◆ **Assignment**:
Look through the records, and whenever a line includes the word "computer", copy it.

◆ **Extracted records**:
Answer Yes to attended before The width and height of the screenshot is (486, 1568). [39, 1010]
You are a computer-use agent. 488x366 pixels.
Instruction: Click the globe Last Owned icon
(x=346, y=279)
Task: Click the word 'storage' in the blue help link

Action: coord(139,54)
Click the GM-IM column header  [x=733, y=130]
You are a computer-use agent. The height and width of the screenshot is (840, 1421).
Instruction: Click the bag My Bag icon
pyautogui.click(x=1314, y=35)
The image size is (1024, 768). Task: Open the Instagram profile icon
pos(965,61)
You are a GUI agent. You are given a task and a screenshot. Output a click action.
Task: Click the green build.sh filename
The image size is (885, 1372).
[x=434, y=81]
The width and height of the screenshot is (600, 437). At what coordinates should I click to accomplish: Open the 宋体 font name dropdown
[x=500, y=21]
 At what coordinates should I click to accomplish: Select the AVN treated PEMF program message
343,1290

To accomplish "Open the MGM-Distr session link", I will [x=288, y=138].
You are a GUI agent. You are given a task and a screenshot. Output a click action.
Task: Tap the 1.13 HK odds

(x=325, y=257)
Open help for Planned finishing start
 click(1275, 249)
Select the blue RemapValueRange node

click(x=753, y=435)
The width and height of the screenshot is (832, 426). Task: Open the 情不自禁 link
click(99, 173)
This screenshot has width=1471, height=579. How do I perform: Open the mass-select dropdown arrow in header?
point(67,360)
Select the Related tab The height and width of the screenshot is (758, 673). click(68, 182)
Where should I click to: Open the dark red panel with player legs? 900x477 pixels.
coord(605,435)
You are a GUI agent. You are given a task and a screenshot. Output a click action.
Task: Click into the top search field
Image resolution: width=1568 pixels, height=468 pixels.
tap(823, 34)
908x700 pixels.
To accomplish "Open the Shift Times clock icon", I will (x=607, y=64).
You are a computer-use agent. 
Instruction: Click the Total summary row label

◆ **Answer space**:
You are a computer-use agent. 488x366 pixels.
You are a computer-use agent. The height and width of the screenshot is (840, 1421).
You are a computer-use agent. 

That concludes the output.